Clonal analysis of gastric carcinoma and precancerous lesions and its relation to Ki-67 protein expression.

The pathogenesis of intestinal carcinoma is characterized as progressing through multiple steps, which begin with atrophic gastritis followed by intestinal metaplasia, dysplasia and carcinoma. However, the clonal status of gastric precancerous lesions and its association with proliferative kinetics have not been fully understood. In this study, gastric lesions and normal epithelial cells were isolated from formalin-fixed paraffin embedded tissues using a laser capture microdissection (LCM) system, the clonality was analyzed with human androgen receptor gene (HUMARA) polymerase chain reaction (PCR), and the PCR products were examined using Applied Biosystems 3730 DNA Analyzer.
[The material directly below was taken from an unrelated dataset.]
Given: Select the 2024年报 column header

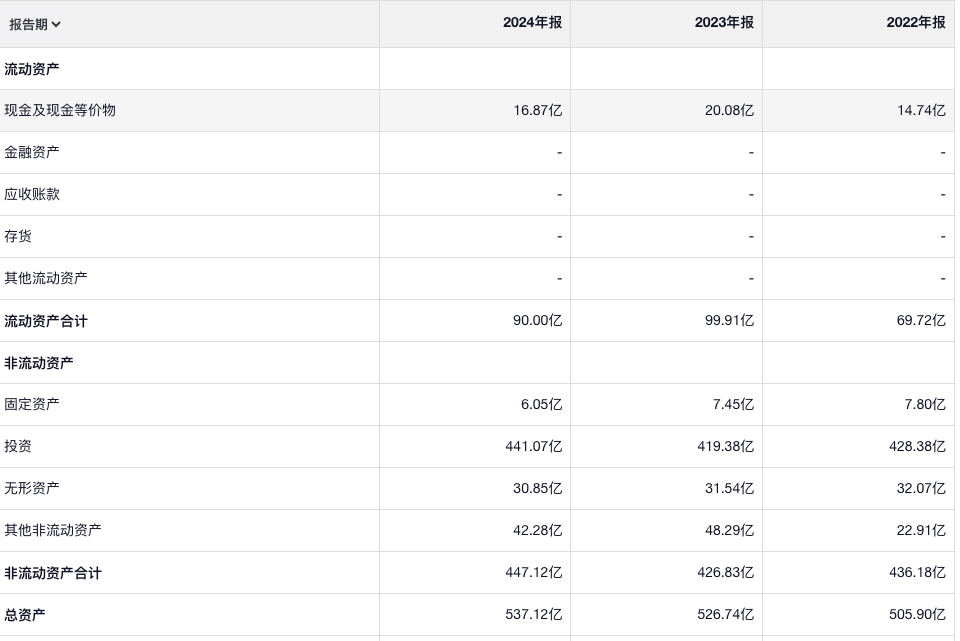Looking at the screenshot, I should pos(532,23).
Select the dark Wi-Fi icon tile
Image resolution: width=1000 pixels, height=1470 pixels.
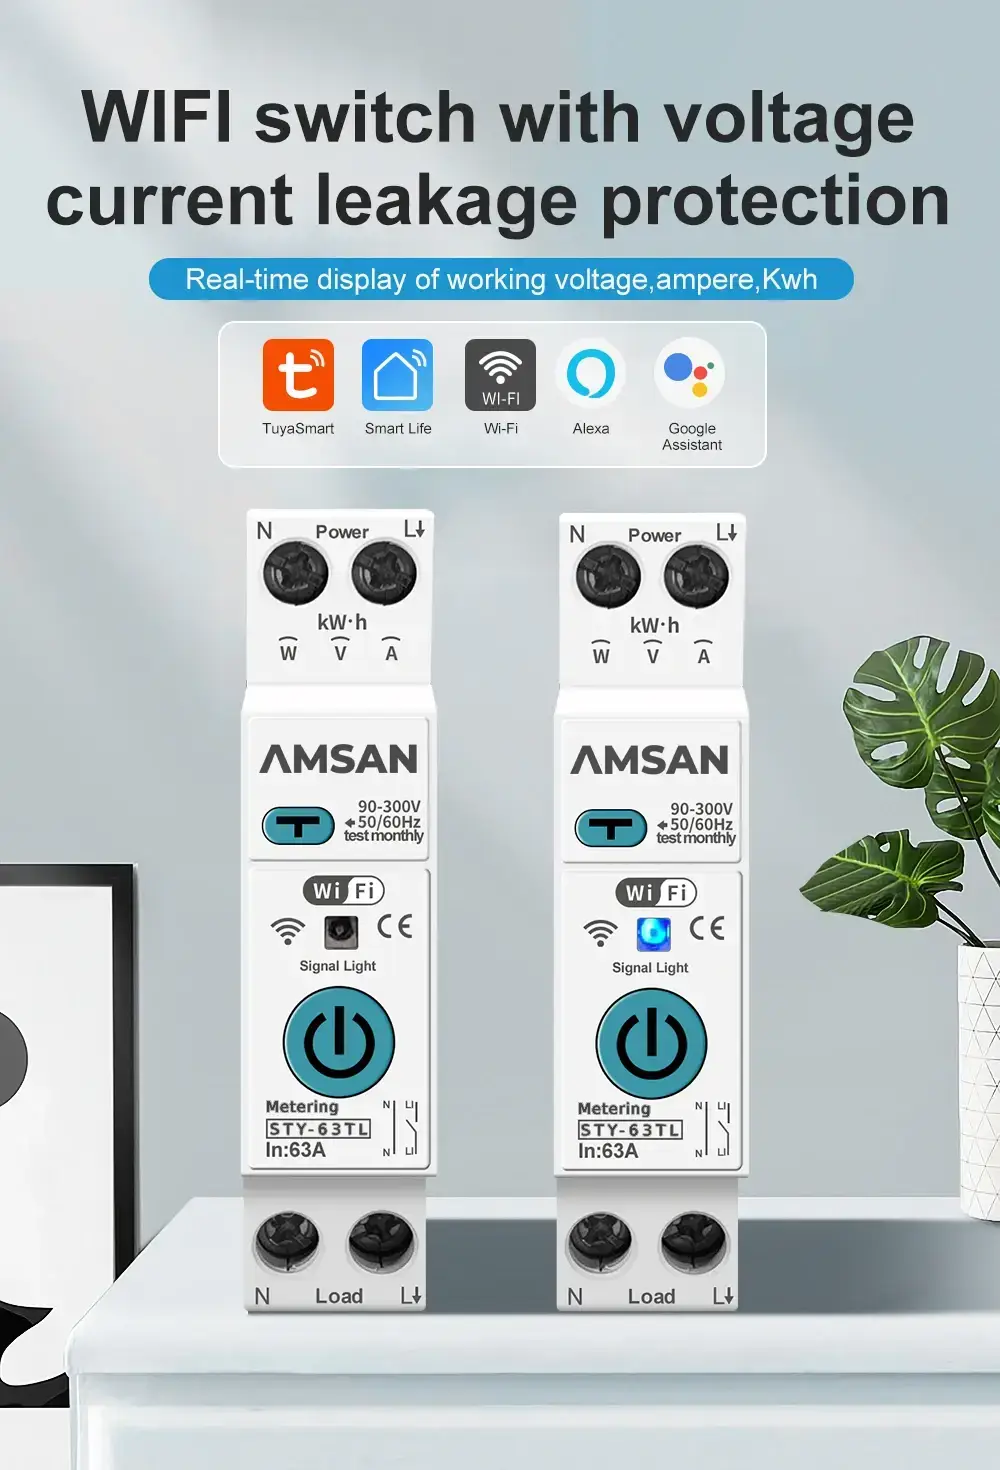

The relationship between the clonal status and Ki-67 protein expression was also investigated. Ki-67 was detected by two-step immunohistochemical staining. 5/32 intestinal metaplasia lesions, 10/45 low grade intraepithelial neoplasia, 25/36 high grade intraepithelial neoplasia and 20/20 intestinal gastric carcinoma were of monoclonal origin. Similar to monoclonal inactivation, the expression rate of Ki-67 also increased along the multi-step gastric carcinogenesis. Clonal status was associated with the expression rate of Ki-67 to a certain extent, which may be useful in assessing susceptibility to gastric carcinoma. Key words: gastric carcinoma; precancerous lesion; clonal analysis; Ki-67.